• [Task statement]
Pick out each line below containing "dimensions".

• [Extracted entries]
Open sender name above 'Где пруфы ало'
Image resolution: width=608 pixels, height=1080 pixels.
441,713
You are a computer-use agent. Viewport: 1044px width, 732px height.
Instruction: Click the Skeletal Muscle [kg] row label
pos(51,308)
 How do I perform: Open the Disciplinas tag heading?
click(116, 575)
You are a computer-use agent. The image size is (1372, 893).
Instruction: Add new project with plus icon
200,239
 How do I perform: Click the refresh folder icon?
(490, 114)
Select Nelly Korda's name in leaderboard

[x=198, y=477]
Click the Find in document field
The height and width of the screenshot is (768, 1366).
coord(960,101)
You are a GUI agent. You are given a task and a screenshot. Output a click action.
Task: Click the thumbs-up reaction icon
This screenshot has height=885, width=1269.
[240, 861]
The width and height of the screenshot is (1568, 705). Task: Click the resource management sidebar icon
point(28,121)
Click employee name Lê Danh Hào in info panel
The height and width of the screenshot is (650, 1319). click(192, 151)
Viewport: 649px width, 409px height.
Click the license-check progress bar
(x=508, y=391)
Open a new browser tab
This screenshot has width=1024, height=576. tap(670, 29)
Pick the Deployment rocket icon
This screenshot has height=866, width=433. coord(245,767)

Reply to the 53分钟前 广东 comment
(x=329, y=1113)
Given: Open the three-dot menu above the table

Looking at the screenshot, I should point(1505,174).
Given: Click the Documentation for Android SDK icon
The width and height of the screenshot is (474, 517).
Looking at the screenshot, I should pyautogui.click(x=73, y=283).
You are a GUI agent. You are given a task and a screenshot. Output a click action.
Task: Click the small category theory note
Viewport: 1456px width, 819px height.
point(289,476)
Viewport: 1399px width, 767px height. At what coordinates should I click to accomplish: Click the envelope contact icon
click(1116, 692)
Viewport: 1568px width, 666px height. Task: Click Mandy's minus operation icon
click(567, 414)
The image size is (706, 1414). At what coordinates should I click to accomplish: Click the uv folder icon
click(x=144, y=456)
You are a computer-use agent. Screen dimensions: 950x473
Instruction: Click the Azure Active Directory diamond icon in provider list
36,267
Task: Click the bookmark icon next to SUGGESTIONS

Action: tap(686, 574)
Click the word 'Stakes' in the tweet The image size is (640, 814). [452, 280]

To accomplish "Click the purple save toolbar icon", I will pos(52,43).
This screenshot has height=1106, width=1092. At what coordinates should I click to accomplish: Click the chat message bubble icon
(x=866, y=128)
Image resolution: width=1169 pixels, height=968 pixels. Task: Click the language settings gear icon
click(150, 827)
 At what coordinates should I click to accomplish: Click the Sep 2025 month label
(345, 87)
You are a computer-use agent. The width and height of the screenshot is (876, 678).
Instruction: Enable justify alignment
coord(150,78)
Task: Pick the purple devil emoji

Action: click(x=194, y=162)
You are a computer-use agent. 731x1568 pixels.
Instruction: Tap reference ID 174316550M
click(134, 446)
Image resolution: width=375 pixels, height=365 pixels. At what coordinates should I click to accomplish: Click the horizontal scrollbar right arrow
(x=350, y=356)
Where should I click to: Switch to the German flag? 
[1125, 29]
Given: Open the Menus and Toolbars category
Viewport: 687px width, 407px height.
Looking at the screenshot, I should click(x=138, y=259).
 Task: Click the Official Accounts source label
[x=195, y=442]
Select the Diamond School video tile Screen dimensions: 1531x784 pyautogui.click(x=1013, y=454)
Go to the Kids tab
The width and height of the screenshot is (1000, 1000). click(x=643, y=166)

• [Answer area]
You are a computer-use agent. Screen dimensions: 950x473
Select the Diamond School video tile Screen dimensions: 1531x784 pyautogui.click(x=1013, y=454)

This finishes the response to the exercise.